Mit seiner liberalen Abtreibungspolitik stößt Präsident Barack Obama auf Widerstand. Vor Kliniken kommt es verstärkt zu Demonstrationen. Selbst Universitätswissenschaftler protestieren im akademischen Ornat. 
Die Anlage von Planned Parenthood (PP) in St.Louis hat die Aura einer Stasi-Außenstelle an der früheren innerdeutschen Grenze. Es macht den Betrachter nicht froher, dass vor dem Eingang ein scheinbar lustiges Firmenauto dieses mächtigsten Abtreibungskonzerns der USA parkt, ein zweifarbig gespritzter VW Super Beetle mit der Aufschrift Choice is Power. Will heißen: Wer die Wahl hat, seine Leibesfrucht zu töten, hat auch Macht.

Seit Barack Obamas Amtsantritt sind etwas mehr als 100 Tage vergangen. Aber schon läuft nach Ansicht des republikanischen Vordenkers Newt Gingrich der inneramerikanische Krieg der Kulturen auf Hochtouren. In diesem Konflikt ist Planned Parenthood zu Deutsch etwa: geplante Elternschaft mit seiner Kette von fast 900 Kliniken eine der schärfsten Waffen auf der Seite der Abtreibungsbefürworter.

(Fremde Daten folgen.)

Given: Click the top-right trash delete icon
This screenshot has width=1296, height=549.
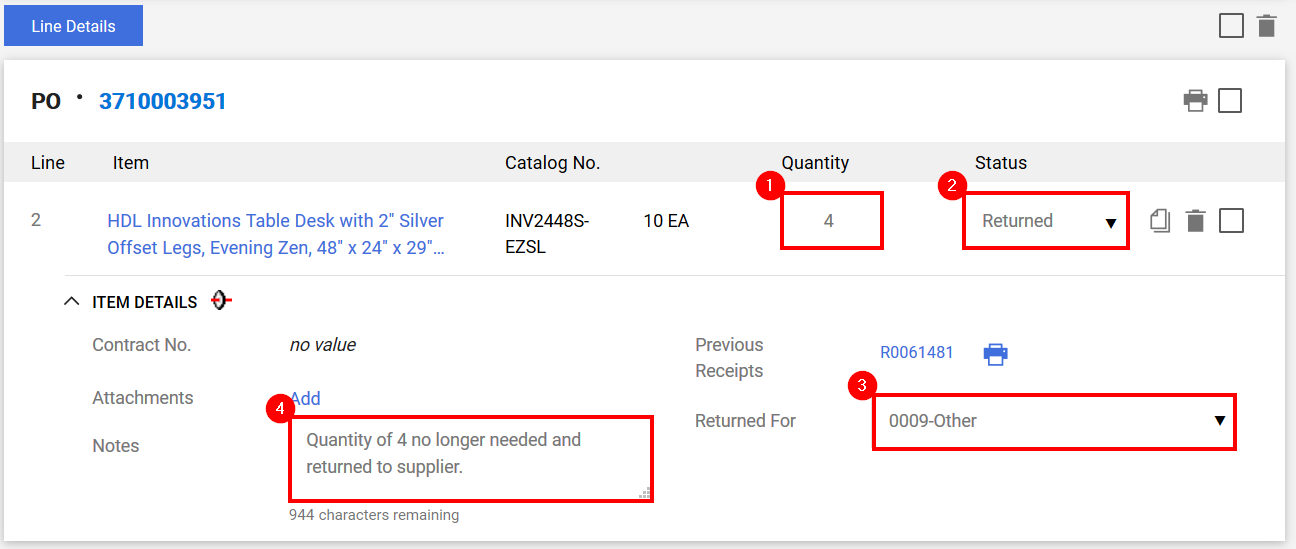Looking at the screenshot, I should (x=1266, y=26).
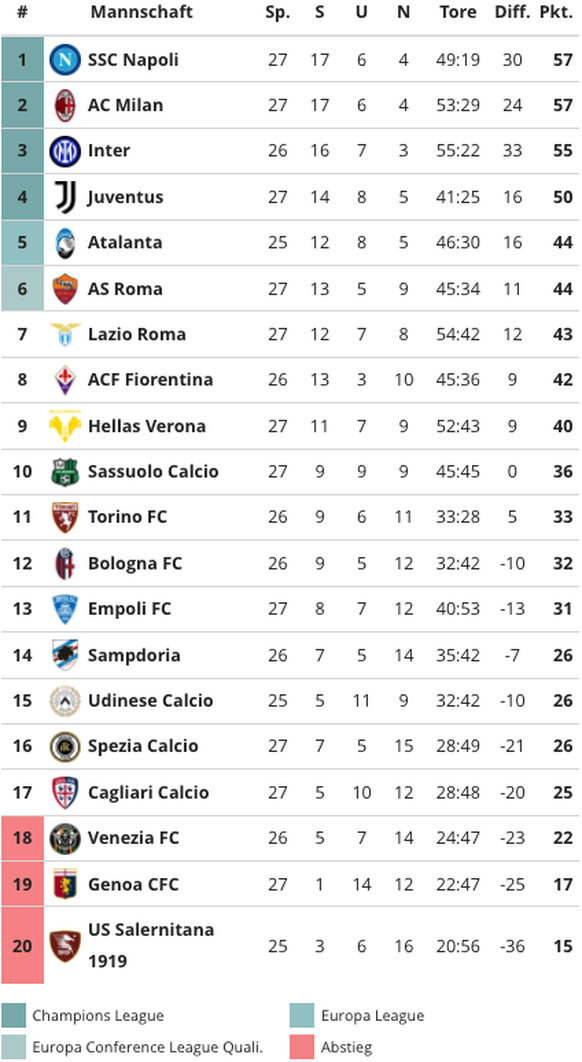Open the Inter logo icon
The image size is (582, 1062).
click(x=65, y=151)
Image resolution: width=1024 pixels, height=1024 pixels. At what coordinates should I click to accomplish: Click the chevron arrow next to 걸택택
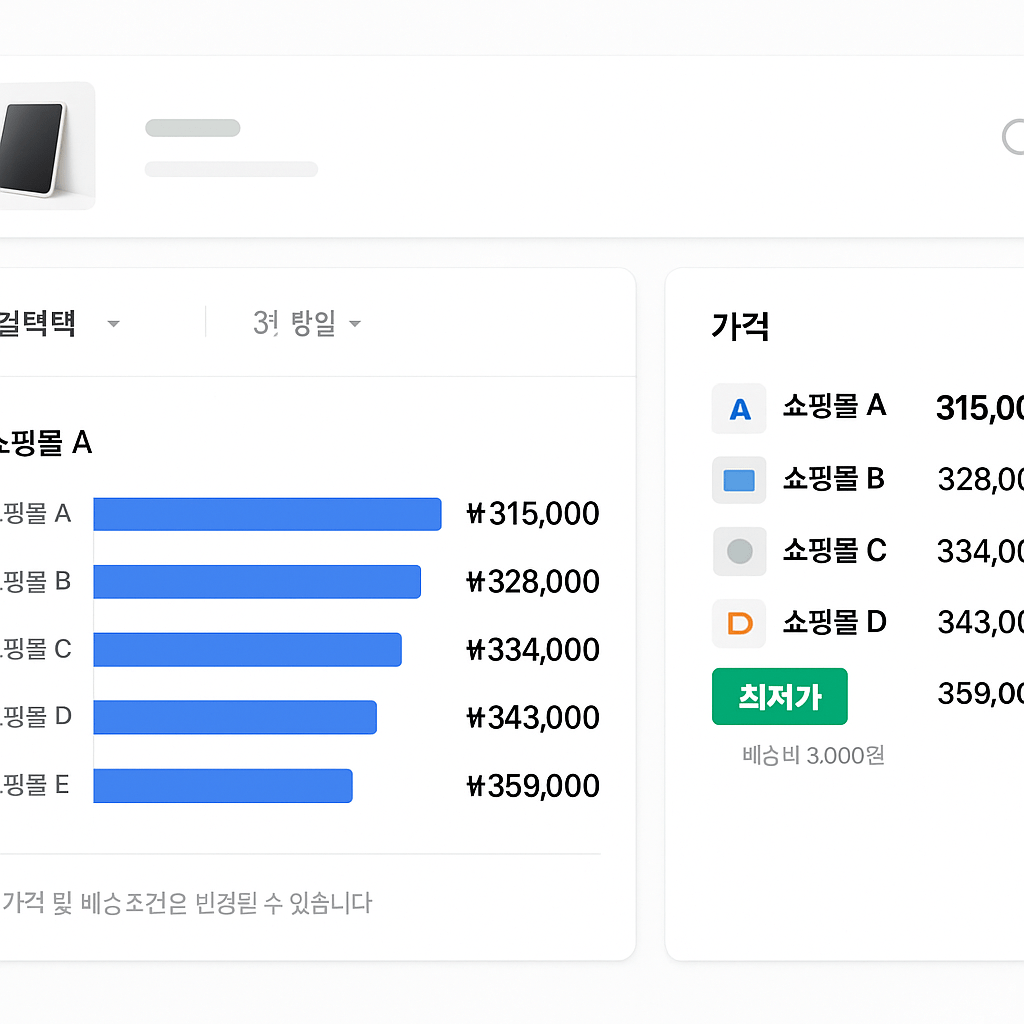tap(113, 323)
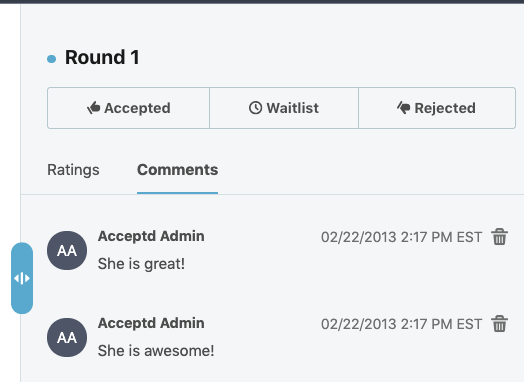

Der PP-Chefarzt in St. Louis heißt Robert Crist. Schon vor zehn Jahren hatte er der Lokalzeitung Post Dispatch mitgeteilt, er habe bereits mehr als 100 000 Schwangerschaften beendet. Bei dieser Zahl verschlug es damals sogar einigen Medienmachern den Atem. Mittlerweile hat die US-Presse aufgehört, regelmäßig Berichte zu veröffentlichen, in denen die Leidensgeschichte der Ungeborenen in ein unerquickliches Licht gestellt wird.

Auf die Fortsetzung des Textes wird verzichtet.